For Natalie, her feature piece, Echoplex – Goddess of Reverb, took eight years to bring to fruition. It has been a labour of love in every sense. The garment itself weighs about 15kg and features 50-metres of hand-stitched honey-combed silk panels. Each individual panel took eight hours to complete by hand and the gown has 40 panels. This balances on a waist cinching corseted bodice that aims to give a four-inch waist reduction. All up, the gown took Natalie about 500 hours of sewing – time she dedicated in between her work creating edgy made-to-order one-of-a-kind fashion garments.

Claudia Savage“I’d had the design on paper back in 2010, but after it fell out of my head I took a good look at it, laughed and put it in the ‘brain imaging more than my hands can engineer’ pile, where it sat taunting me with its epic challenge,” she says. “Despite being on paper, it never left my head for very long and what I’d guessed to be a good few hundred hours of hand sewing for a good five to six years. I paired it with a pair of vintage headphones I pulled apart and rebuilt with a coating of steel spikes and Swarovski crystals – this piece and indeed the collection it belongs to are all inspired by sound and how I see it.”

Claudia Savage’s seven-piece collection is aptly titled Synaesthetics, inspired by the term synesthetic, a perceptual phenomenal. Its no surprise that Natalie’s inspiration is based in sound, the daughter of a musician, it is in her blood. Her perception of sound, and indeed music, is where she derives her creative ideas. “The designs are all physical representations of the shapes, textures and weights I experience while listening to music,” she says. “I chose clothing as a canvas because it offers huge scope for design ingenuity. The need for flexibility, movement, structure and precision of both construction and aesthetics and turning it into wearable artwork has become a challenge I love setting myself, especially when working with clients on custom pieces.”

The unique experience of the way Natalie hears music and translates that into her own artform sets her apart. She recalls the inability as a child to separate sound from her other senses, something that would often keep her up to the early hours of the morning.
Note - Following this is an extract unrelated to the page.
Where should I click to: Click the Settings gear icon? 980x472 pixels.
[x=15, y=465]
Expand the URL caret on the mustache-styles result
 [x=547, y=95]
As an adult, she has harnessed that and created something spectacular. “Somewhere in my head there are some wires crossed so when I listen to music, it has shape and texture to it,” she says. “I think the best way to describe that to someone who doesn’t experience that would be to say that I see a screen saver of moving colours and shapes and they carry weight and that weight inherently has texture and flow which can be translated into the movement of fabrics or the coldness of a metal surface for example. Add to that a good helping of on the fly imagination and I can begin to manipulate the shapes. In short: My brain throws images at me and then shrugs its shoulders and says ‘you should make this but I’ve no idea how – have fun with that!’”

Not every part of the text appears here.